Record set START
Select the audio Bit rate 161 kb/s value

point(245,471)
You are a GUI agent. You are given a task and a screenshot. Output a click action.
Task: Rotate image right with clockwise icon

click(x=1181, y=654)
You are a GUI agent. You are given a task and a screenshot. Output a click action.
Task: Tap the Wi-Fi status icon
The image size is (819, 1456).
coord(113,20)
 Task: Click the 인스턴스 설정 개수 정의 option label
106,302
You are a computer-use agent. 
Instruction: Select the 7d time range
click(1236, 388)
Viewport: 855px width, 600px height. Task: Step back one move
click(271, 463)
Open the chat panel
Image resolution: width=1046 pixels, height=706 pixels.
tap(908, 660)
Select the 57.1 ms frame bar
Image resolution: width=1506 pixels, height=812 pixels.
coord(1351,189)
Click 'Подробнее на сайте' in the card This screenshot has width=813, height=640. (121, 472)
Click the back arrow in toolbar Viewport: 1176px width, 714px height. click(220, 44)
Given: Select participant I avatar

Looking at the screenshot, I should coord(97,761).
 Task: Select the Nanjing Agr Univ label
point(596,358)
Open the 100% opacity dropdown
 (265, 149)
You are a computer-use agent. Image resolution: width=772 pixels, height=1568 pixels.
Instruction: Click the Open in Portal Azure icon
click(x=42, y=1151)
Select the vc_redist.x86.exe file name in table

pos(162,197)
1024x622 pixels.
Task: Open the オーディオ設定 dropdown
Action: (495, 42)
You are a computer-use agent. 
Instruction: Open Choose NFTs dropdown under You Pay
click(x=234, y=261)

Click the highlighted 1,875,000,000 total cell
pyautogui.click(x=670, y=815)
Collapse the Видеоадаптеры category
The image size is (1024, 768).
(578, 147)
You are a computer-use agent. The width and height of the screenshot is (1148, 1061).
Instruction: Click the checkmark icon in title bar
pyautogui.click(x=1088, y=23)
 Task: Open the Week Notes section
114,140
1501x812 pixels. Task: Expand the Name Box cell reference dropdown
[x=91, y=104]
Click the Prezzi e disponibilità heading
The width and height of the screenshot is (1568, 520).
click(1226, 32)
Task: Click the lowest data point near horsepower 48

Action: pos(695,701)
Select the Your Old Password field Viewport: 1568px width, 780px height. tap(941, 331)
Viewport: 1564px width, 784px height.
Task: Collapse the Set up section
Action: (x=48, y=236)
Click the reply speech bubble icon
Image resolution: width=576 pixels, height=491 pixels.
Record set END
Extract the listing in its entirety and repeat it exactly.

Select the audio Bit rate 161 kb/s value

point(245,471)
You are a GUI agent. You are given a task and a screenshot. Output a click action.
Task: Rotate image right with clockwise icon

click(x=1181, y=654)
You are a GUI agent. You are given a task and a screenshot. Output a click action.
Task: Tap the Wi-Fi status icon
The image size is (819, 1456).
coord(113,20)
 Task: Click the 인스턴스 설정 개수 정의 option label
106,302
You are a computer-use agent. 
Instruction: Select the 7d time range
click(1236, 388)
Viewport: 855px width, 600px height. Task: Step back one move
click(271, 463)
Open the chat panel
Image resolution: width=1046 pixels, height=706 pixels.
tap(908, 660)
Select the 57.1 ms frame bar
Image resolution: width=1506 pixels, height=812 pixels.
coord(1351,189)
Click 'Подробнее на сайте' in the card This screenshot has width=813, height=640. (121, 472)
Click the back arrow in toolbar Viewport: 1176px width, 714px height. click(220, 44)
Given: Select participant I avatar

Looking at the screenshot, I should coord(97,761).
 Task: Select the Nanjing Agr Univ label
point(596,358)
Open the 100% opacity dropdown
 (265, 149)
You are a computer-use agent. Image resolution: width=772 pixels, height=1568 pixels.
Instruction: Click the Open in Portal Azure icon
click(x=42, y=1151)
Select the vc_redist.x86.exe file name in table

pos(162,197)
1024x622 pixels.
Task: Open the オーディオ設定 dropdown
Action: (495, 42)
You are a computer-use agent. 
Instruction: Open Choose NFTs dropdown under You Pay
click(x=234, y=261)

Click the highlighted 1,875,000,000 total cell
pyautogui.click(x=670, y=815)
Collapse the Видеоадаптеры category
The image size is (1024, 768).
(578, 147)
You are a computer-use agent. The width and height of the screenshot is (1148, 1061).
Instruction: Click the checkmark icon in title bar
pyautogui.click(x=1088, y=23)
 Task: Open the Week Notes section
114,140
1501x812 pixels. Task: Expand the Name Box cell reference dropdown
[x=91, y=104]
Click the Prezzi e disponibilità heading
The width and height of the screenshot is (1568, 520).
click(1226, 32)
Task: Click the lowest data point near horsepower 48

Action: pos(695,701)
Select the Your Old Password field Viewport: 1568px width, 780px height. tap(941, 331)
Viewport: 1564px width, 784px height.
Task: Collapse the Set up section
Action: (x=48, y=236)
Click the reply speech bubble icon
Image resolution: width=576 pixels, height=491 pixels.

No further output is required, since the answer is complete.